No, you are dissembling to cover your demonstrated ignorance on the topic. Your attempt to establish that there is a confederacy of dunces aligned here in opposition to you is belied by the progressively more convoluted pseudo-syllogisms and digressions you have employed in trying to insist that no one but yourself is aware of the true nature of climate behavior. Exactly not one person is fooled by it, and frankly I would discourage anyone from continuing to respond to your agrammatical gibberish posts and continuum of counterfactual claims.

Stranger

It is clear that is only a few here have trouble understanding what is good or bad.
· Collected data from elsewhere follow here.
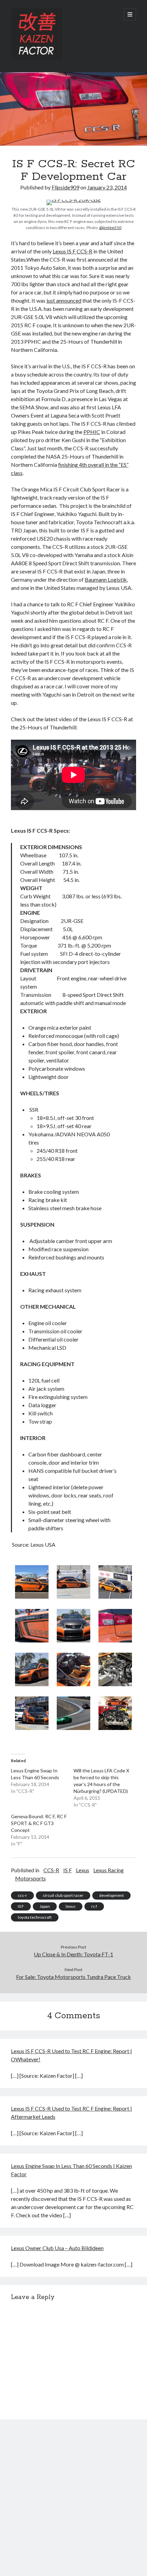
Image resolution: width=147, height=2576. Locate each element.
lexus (71, 1906)
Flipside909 (65, 187)
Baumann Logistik (106, 579)
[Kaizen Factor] (36, 58)
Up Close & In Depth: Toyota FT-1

Nope, can’t speak for wolfpup, but I’m an agnostic, but even if I was not, it is clear that many believers do think that the rain falls on both the just and the unjust as the bible teach us; of course, like others point out later:

"The rain, it raineth on the just, and also on the unjust fella;

But mostly on the just because the unjust steals the just's umbrella!"

-Ogden Nash

As it happened in Louisiana, the poor are the ones that end up the most affected. Keeping them like that, and the further the contamination of our atmosphere continues, then the poor are more likely to get more unhealthy and with less chances to advance.
So in reality this issue is also about “bad” in the biblical sense when many of the rich and powerful just insist on misleading people about this issue:

Jeremiah 5:27:

For clarity let me say that in the above quotes and in the ones that follow I have replaced your ridiculous flood of ellipses with single periods in order to avoid ambiguity when I use ellipses properly to indicate omitted irrelevant content.

No, you have not answered the challenge. You have, in fact, continued the complete incoherency so well described in this remark. This is a board dedicated to fighting ignorance and that’s what it’s continually necessary to do, it seems, whenever you post about climate change.

Your attempt at digression about “energy” vs. “power” is so completely ridiculous and irrelevant that it reminds me of another discussion demonstrating your lack of scientific knowledge that I’ll get to in a moment. Solar energy in the form of insolation incident upon the earth is absorbed and stored in the land, atmosphere, and oceans, and the latent heat of evaporation and evapotranspiration, which is why we speak of the earth’s energy budget and how greenhouse gas forcing increases the energy of climate systems. We don’t speak of the earth’s “power budget”. Energy is stored, power is not; power is the rate at which these higher energies are dissipated in potentially stronger storms, heavier rainfalls, circulation changes, and concentrated heat waves.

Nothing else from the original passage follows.